TEXT UNDER STUDY:
============================================================

Exploring a cheapo diy spectrometry possibility.
The standard spectro meter uses eg. reflected light
bounced off a diff. grating. One modern twist is to put
this light onto a ccd, then diferent parts of ccd get
different colors, and the resultant intensity vs. color is
the
spectrum. No
moving parts.
However another poss. I am trying to grok is doing this
without a grating, instead using eg rgb leds. It would
require de convoluting a signal that is due to known
combo
of led spectra * unknown reflection spectrum. I cant
figure
if the information is 'inthere' or hopelessly smeared out.
Take for example 2 leds and vary their percent
contribution to illumination, call this percent p, freq. is
w, and the individual led spectra are led1(w) and led2(w)
.
The combined illumination is then
L(w,p)= p led1(w) + (1-p) led2(w)
Assuming the sample is 'nice' and doesnt play any
frequency shifting tricks (i believe this is quite rare and
limited eg to some crystals that can do frequency
doubling,
anyway it seems this must be an assumption of optical
spectroscopy ) then it has an unknown reflection
spectrum
R(w) to be found.
Finally assume that the detector has flat spectrum - this
can be done by normalizing the actual response, i dont
think it helps anything to include the detector sensitivity
curve in this analysis. Use two or more detectors e.g.

============================================================

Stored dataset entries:
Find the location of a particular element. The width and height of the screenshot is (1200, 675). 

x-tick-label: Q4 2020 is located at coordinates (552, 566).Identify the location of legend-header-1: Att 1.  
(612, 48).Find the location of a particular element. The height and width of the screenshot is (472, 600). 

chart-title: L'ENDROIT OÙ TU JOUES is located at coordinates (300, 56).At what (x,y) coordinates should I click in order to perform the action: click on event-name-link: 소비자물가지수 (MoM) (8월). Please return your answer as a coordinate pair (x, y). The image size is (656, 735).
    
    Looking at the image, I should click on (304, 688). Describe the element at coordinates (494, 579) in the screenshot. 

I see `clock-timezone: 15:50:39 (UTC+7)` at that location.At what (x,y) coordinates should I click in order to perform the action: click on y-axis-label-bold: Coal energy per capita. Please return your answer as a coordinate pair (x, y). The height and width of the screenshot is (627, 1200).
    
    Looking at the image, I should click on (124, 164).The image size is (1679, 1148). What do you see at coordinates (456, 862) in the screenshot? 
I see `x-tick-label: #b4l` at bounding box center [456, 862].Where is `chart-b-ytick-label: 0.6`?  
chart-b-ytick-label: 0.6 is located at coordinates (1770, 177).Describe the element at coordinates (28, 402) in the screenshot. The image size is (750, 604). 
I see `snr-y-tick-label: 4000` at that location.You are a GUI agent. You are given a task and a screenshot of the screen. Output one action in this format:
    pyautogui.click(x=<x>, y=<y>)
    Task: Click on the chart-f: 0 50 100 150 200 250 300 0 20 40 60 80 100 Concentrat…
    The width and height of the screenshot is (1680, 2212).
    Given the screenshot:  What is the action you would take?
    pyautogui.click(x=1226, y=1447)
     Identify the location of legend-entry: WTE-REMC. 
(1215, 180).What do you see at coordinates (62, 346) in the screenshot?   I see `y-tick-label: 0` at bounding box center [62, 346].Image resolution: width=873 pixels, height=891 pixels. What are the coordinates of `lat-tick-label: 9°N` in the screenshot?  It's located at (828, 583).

============================================================

INSTRUCTIONS:
a - Answer these questions about the spectrometry text:
(i) In the modern twist on the standard spectrometer, what is the light put onto?
(ii) What does the writer consider using instead of a grating?
(iii) What is assumed about the detector, and how does the writer say this can be achieved?
b - Carry on writing the spectrometry text from the point where it stops.

ANSWERS PER TASK:
a -
(i) A ccd.
(ii) RGB LEDs, for example.
(iii) The detector is assumed to have a flat spectrum, which can be achieved by normalizing the actual response.

b -
Rgb
values from a ccd if that helps matters, I dont think it
does.
So the problem is to use the detected signal D(p) from
the
light detector/ccd, which is a weighted average of the
intensities at each freq., to find R.
======== ============= ========== ==============
D(p)= integ over w of (L(w,p)*R(w))
= integ over w of ( p led1(w) R(w) + (1-p) led2(w)
R(w))
Knowing D(p) (and led1, led2) can R be found?
======== ============= =========== =============
Alternatively / maybe equivalently, is there only one
solution for R ( in which case numeric solution is possible
if nothing else). Use 3 leds if necessary, etc.
Differentiating wrt p does not seem to help matters. Any
maths whizzes able to shed some spectrum on this?
Take a gander at [see link] which does something close,
I
am not convinced he extracts a spectrum however.